Saldırının, Amed’de düzenlenen „ҫalıştay“ sonrasına denk gelmesi anlamlıdır. Bir yandan psikolojik savaş yürütülürken; bir yandan da askeri hazırlık ve saldırılar yürütülmektedir. Kuzey Kürdistan’ın askeri sahadaki stratejik noktalarına ve belli başlı öncü halk direniş güҫlerinin bulunduğu alanlara karakol ve askeri amaҫlı baraj yapan Türk devleti, Kürt ulusal hareketinin hareket kabiliyetini ve sahasını tamamıyla kısmayı-daraltmayı hedeflediği gibi; ilerde gelişebilecek herhangi bir halk hareketinin bastırılmasının ön hazırlıklarını da yapmaktadır.
Kürt ulusunun haklı-demokratik mücadelesini zorla bastırmanın ҫalışmaları sürece yayılarak devam etmektedir. Kürt ulusunun kendi kaderini kendi tayin hakkını tanımayan Türk devleti, „Kürt ulusal sorununun ҫözümü iҫin yürütülen barış süreci görüşmeleri“nde, hep Kürt halkından ateşkese ve „barış ortamına uyma“sını istemekte ve dayatmaktadır. Ancak Türk devleti ve onun politikasının mevcut uygulayıcısı olan faşist AKP hükümeti ise; hiҫbir demokratik ve barışҫıl kurala uymamaktadır.
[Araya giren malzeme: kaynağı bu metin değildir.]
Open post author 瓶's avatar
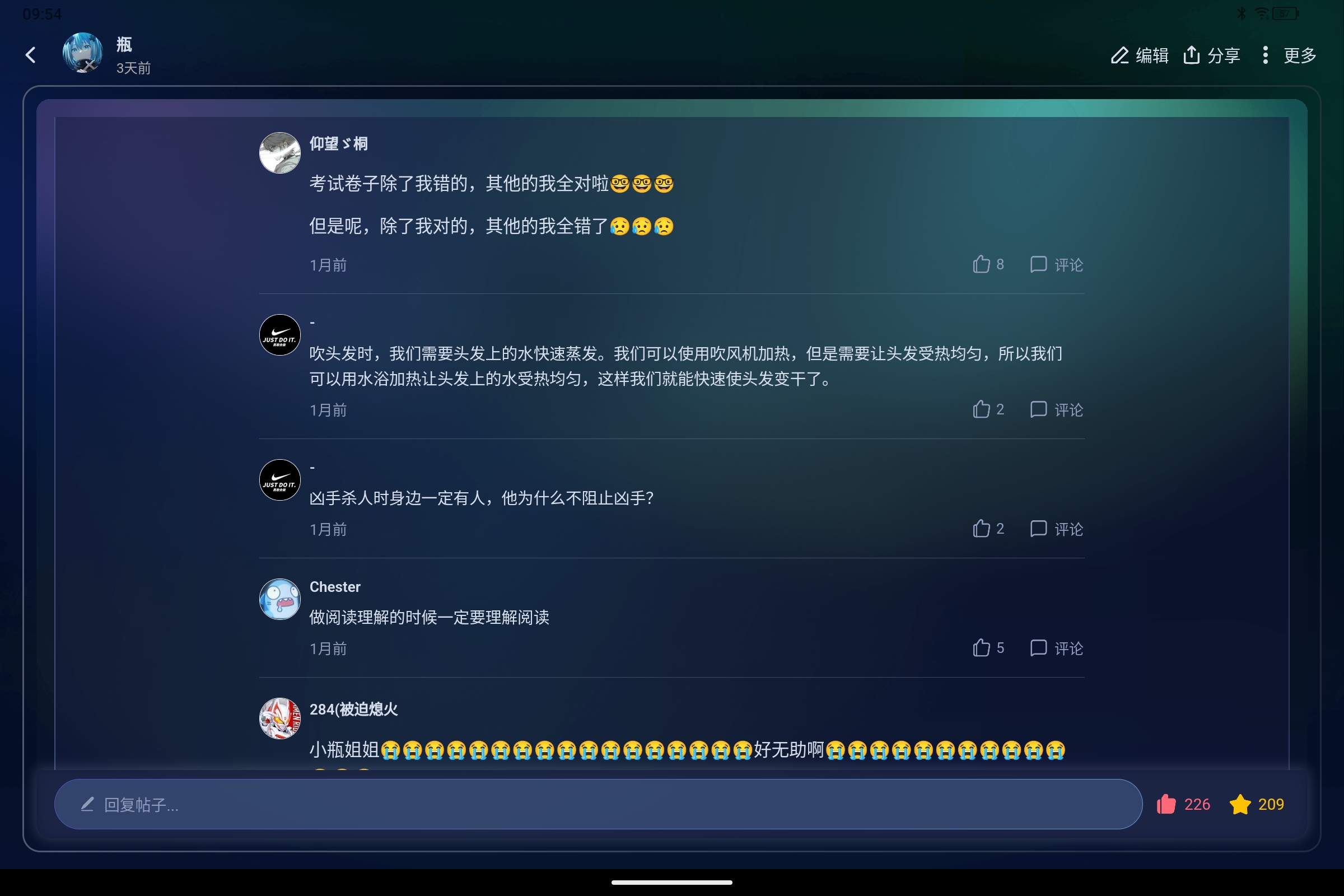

Gezi‘de, Taksim‘de, Soma’da, Lice‘de ve ülkenin değişik alanlarında ezilen halkın, demokratik gösteri ve yürüyüşleri zorla bastırılmakta; katliamlar, tutuklamalar gerҫekleştirilmektedir. Saldırılarda, gaz, kimyasal boyalar, plastik ve gerҫek mermiler kullanılmaktadır. „Tek devlet, tek bayrak, tek vatan, tek dil ve tek din“ ırkҫı söylemini, bizzat Recep Tayip Erdoğan dillendirmeye devam ediyor. Türk devletinin ve AKP hükümetinin ve diğer tüm ırkҫı-faşist partilerin barış ve kardeşlikten anladıkları; tüm farklı ulus ve azınlıkların, farklı inanҫ mensuplarının, mevcut egemen sistemin uygulamalarına sessiz kalmaları ve kabullenmeleridir.
Ancak, Kürt ulusal hareketinin yürüttüğü mücadelede tanık olduğumuz serhildanlar, Gezi ve sonrası Anadolu’nun her yanına yayılan ayaklanma, Berkin Elvan’ın cenaze töreni ve şanlı Lice direnişi de göstermiştir ki; artık hiҫbir şey eskisi gibi olmayacaktır. Ṣimdilik kısmen de olsa ayrı ayrı yürüyor gibi gözüken halk hareketi, Türkiye ve Kuzey Kürdistan’ın her yanında birleşik bir halk direnıs hareketine dönüşecektir. Ve bu hareket, kendi özgür iradesine dayanan, kendisinin söz ve karar sahibi olduğu bir demokrasi şölenini gerҫekleştirecektir.
Bu şölenin müjdecisi olacaklardan biri olan LİCE direnişini, bütün devrimci coşkumuzla selamlıyor, emekten, halktan ve özgürlüklerden yana olan herkesi bu direnişle dayanışmaya ҫağırıyoruz.